*** Opening Available records ***

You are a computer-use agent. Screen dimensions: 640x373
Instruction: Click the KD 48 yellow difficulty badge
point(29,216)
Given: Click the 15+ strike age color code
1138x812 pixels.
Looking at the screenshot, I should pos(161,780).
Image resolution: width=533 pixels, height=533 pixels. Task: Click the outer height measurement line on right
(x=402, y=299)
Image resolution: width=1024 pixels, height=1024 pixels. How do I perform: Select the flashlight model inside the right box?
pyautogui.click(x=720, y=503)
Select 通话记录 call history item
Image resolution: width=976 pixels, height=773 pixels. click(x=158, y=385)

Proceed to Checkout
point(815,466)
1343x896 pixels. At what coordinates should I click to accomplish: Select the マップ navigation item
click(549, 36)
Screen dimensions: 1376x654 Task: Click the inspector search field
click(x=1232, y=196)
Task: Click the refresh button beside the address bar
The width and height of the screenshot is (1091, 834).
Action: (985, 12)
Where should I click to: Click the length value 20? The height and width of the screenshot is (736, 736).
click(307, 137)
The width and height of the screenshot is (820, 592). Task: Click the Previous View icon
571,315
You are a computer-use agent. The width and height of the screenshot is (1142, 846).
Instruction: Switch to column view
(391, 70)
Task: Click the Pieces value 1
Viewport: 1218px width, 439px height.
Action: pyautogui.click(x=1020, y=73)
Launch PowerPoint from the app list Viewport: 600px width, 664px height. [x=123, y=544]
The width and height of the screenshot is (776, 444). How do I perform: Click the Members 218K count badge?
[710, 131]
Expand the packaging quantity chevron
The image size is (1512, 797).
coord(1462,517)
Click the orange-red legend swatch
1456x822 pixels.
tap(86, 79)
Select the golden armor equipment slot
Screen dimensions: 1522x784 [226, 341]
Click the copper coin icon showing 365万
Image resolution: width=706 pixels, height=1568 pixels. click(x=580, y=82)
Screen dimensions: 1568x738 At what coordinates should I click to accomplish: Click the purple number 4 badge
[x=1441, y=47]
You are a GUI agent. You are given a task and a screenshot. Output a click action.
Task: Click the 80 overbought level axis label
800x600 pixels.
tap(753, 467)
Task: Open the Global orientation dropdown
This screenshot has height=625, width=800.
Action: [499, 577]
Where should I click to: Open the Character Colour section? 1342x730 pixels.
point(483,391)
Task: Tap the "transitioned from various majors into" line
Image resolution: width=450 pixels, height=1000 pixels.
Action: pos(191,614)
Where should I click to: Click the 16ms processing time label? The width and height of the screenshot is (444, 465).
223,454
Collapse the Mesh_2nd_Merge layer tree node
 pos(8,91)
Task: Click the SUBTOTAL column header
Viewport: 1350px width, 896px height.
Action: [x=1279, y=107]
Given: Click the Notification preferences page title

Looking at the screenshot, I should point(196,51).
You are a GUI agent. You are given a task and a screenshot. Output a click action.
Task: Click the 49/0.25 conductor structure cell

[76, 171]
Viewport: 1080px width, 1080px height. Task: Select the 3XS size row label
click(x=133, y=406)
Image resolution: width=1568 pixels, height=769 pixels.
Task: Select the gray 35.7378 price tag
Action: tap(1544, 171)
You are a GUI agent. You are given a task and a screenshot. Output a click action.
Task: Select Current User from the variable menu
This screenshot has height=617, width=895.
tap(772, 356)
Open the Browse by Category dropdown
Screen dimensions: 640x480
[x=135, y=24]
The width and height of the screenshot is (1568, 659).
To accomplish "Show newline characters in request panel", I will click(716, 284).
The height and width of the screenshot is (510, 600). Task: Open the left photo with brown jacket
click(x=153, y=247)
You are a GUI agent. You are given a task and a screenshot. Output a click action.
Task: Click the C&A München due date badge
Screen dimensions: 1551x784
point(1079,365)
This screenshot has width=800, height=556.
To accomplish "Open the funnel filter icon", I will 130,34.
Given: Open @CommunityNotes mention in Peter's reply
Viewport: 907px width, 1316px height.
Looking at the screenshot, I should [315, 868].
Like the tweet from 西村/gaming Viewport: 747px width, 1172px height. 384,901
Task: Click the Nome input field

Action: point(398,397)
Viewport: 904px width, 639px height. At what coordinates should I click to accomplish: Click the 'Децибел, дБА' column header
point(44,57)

*** Closing Available records ***

= Exercise directions =
Each record should be repeated in full, exactly as it is written.

= Exercise answer =
You are a computer-use agent. Screen dimensions: 640x373
Instruction: Click the KD 48 yellow difficulty badge
point(29,216)
Given: Click the 15+ strike age color code
1138x812 pixels.
Looking at the screenshot, I should pos(161,780).
Image resolution: width=533 pixels, height=533 pixels. Task: Click the outer height measurement line on right
(x=402, y=299)
Image resolution: width=1024 pixels, height=1024 pixels. How do I perform: Select the flashlight model inside the right box?
pyautogui.click(x=720, y=503)
Select 通话记录 call history item
Image resolution: width=976 pixels, height=773 pixels. click(x=158, y=385)

Proceed to Checkout
point(815,466)
1343x896 pixels. At what coordinates should I click to accomplish: Select the マップ navigation item
click(549, 36)
Screen dimensions: 1376x654 Task: Click the inspector search field
click(x=1232, y=196)
Task: Click the refresh button beside the address bar
The width and height of the screenshot is (1091, 834).
Action: (985, 12)
Where should I click to: Click the length value 20? The height and width of the screenshot is (736, 736).
click(307, 137)
The width and height of the screenshot is (820, 592). Task: Click the Previous View icon
571,315
You are a computer-use agent. The width and height of the screenshot is (1142, 846).
Instruction: Switch to column view
(391, 70)
Task: Click the Pieces value 1
Viewport: 1218px width, 439px height.
Action: pyautogui.click(x=1020, y=73)
Launch PowerPoint from the app list Viewport: 600px width, 664px height. [x=123, y=544]
The width and height of the screenshot is (776, 444). How do I perform: Click the Members 218K count badge?
[710, 131]
Expand the packaging quantity chevron
The image size is (1512, 797).
coord(1462,517)
Click the orange-red legend swatch
1456x822 pixels.
tap(86, 79)
Select the golden armor equipment slot
Screen dimensions: 1522x784 [226, 341]
Click the copper coin icon showing 365万
Image resolution: width=706 pixels, height=1568 pixels. click(x=580, y=82)
Screen dimensions: 1568x738 At what coordinates should I click to accomplish: Click the purple number 4 badge
[x=1441, y=47]
You are a GUI agent. You are given a task and a screenshot. Output a click action.
Task: Click the 80 overbought level axis label
800x600 pixels.
tap(753, 467)
Task: Open the Global orientation dropdown
This screenshot has height=625, width=800.
Action: [499, 577]
Where should I click to: Open the Character Colour section? 1342x730 pixels.
point(483,391)
Task: Tap the "transitioned from various majors into" line
Image resolution: width=450 pixels, height=1000 pixels.
Action: pos(191,614)
Where should I click to: Click the 16ms processing time label? The width and height of the screenshot is (444, 465).
223,454
Collapse the Mesh_2nd_Merge layer tree node
 pos(8,91)
Task: Click the SUBTOTAL column header
Viewport: 1350px width, 896px height.
Action: [x=1279, y=107]
Given: Click the Notification preferences page title

Looking at the screenshot, I should point(196,51).
You are a GUI agent. You are given a task and a screenshot. Output a click action.
Task: Click the 49/0.25 conductor structure cell

[76, 171]
Viewport: 1080px width, 1080px height. Task: Select the 3XS size row label
click(x=133, y=406)
Image resolution: width=1568 pixels, height=769 pixels.
Task: Select the gray 35.7378 price tag
Action: tap(1544, 171)
You are a GUI agent. You are given a task and a screenshot. Output a click action.
Task: Select Current User from the variable menu
This screenshot has height=617, width=895.
tap(772, 356)
Open the Browse by Category dropdown
Screen dimensions: 640x480
[x=135, y=24]
The width and height of the screenshot is (1568, 659).
To accomplish "Show newline characters in request panel", I will click(716, 284).
The height and width of the screenshot is (510, 600). Task: Open the left photo with brown jacket
click(x=153, y=247)
You are a GUI agent. You are given a task and a screenshot. Output a click action.
Task: Click the C&A München due date badge
Screen dimensions: 1551x784
point(1079,365)
This screenshot has width=800, height=556.
To accomplish "Open the funnel filter icon", I will 130,34.
Given: Open @CommunityNotes mention in Peter's reply
Viewport: 907px width, 1316px height.
Looking at the screenshot, I should [315, 868].
Like the tweet from 西村/gaming Viewport: 747px width, 1172px height. 384,901
Task: Click the Nome input field

Action: point(398,397)
Viewport: 904px width, 639px height. At what coordinates should I click to accomplish: Click the 'Децибел, дБА' column header
point(44,57)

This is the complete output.